Cuando se le ven las ojeras a las personas pobres la mayoría de las veces ya se ha juzgado de donde vienen: “ha estado sin dormir, vaya homenaje se ha dado”. Muchas veces no se da tiempo para ver y entender el dolor, el cansancio, ver que esa misma persona se ha ido a chatarrear o a buscarse la vida, a llevar los niños al cole, a hacer mil cosas… y por lo tanto no se ve el sufrimiento y la desesperación. ¿Cómo podemos desde esa oscuridad ver la evolución, todo el campo de posibilidades de lo que puedo hacer y ser? Nuestra lucha es una lucha colectiva, donde todas las personas están obligadas a cambiar si queremos que la sociedad salga de su ignorancia y de la oscuridad desde la que entiende la pobreza.

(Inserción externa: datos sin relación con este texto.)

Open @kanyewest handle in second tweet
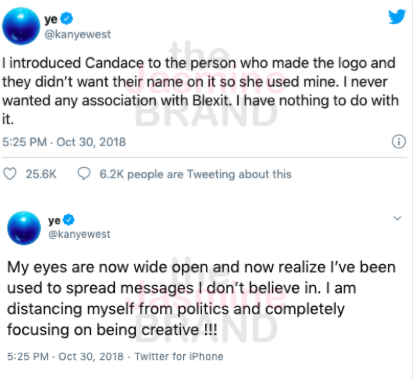The width and height of the screenshot is (413, 379). click(x=79, y=234)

Nuestra propuesta de lucha es una lucha compartida. En todos los espacios de nuestra acción hay personas con diferentes experiencias y realidades, hay médicas, planchadoras, trabajadoras sociales, personas que chatarrean, peones de miles de cosas, estudiantes, personas expulsadas de la escuela. Normalmente cuando se habla de la pobreza parece que ahí solo está la persona pobre, pero antes hemos hablado del parque, del súper, del centro de salud, de servicios sociales, de las escuelas… y ahí hay muchos agentes responsables de que la cosa cambie. En nuestros espacios hay muchas personas diferentes, agentes de cambio en distintas realidades que aprenden y se posicionan para no mirar a otro lado, para mirar donde miran las personas pobres, con ambición y posibilidad, para que la vida digna sea posible.
Y el primer espacio de lucha compartida es la vida diaria de las familias y personas excluidas. Es el barrio, la calle, pequeñas propuestas de cambio en lo cotidiano, pequeños espacios de escucha, de resolución de conflictos, de propuestas y de formación. Espacios donde cada persona puede mostrarse libre de juicios, sin tener que decir lo que otras personas quieren oír. Donde no se tiene poder sobre las vidas de las demás personas. Espacios en los que al final cada persona se abre a escuchar y cambiar. Espacios en los que muchas personas tenemos que desaprender lo que creíamos conocer. Y esto es muy importante. Porque muchas veces hay personas que te quieren ayudar y te ponen en el papel de víctima; que te quieren ayudar y te ponen encima el peso de todo lo que has vivido… y no, no me pongas el estigma. Si yo ya me encuentro con la cabeza alta no me hagas empequeñecerme. Hay que desaprender porque la sociedad ignora mucho o casi todo de la pobreza. Porque cada día recibimos muchas soluciones de personas que las han recibido de un manual. Y por eso no echamos una beca, o no aprovechamos el comedor escolar, o no vamos a muchos sitios porque al final lo que queremos es ser el motor de nuestras vidas, no funcionar a base de empujones. Necesitamos aprender juntas cómo las personas tienen todas las posibilidades que hay a su alcance, tienen abiertos todos los horizontes. Y esto muchas veces solo se puede hacer repartiendo de cero. Si no han funcionado los planes, si no han funcionado los parches, si no han funcionado las políticas, habrá que empezar de nuevo, conjuntamente, colectivamente.
ATD Cuarto Mundo recoge la resistencia de las personas más pobres a ser humilladas, a ser tratadas como inferiores, e intenta convertirlo en lucha. Es una lucha de miles de personas en el mundo desde 1956 y desde hace treinta años en Madrid. Cuando nos reconocéis con este premio reconocéis a un colectivo de personas que se cuestionan y que salen de su zona de confort para encontrar soluciones comunes.»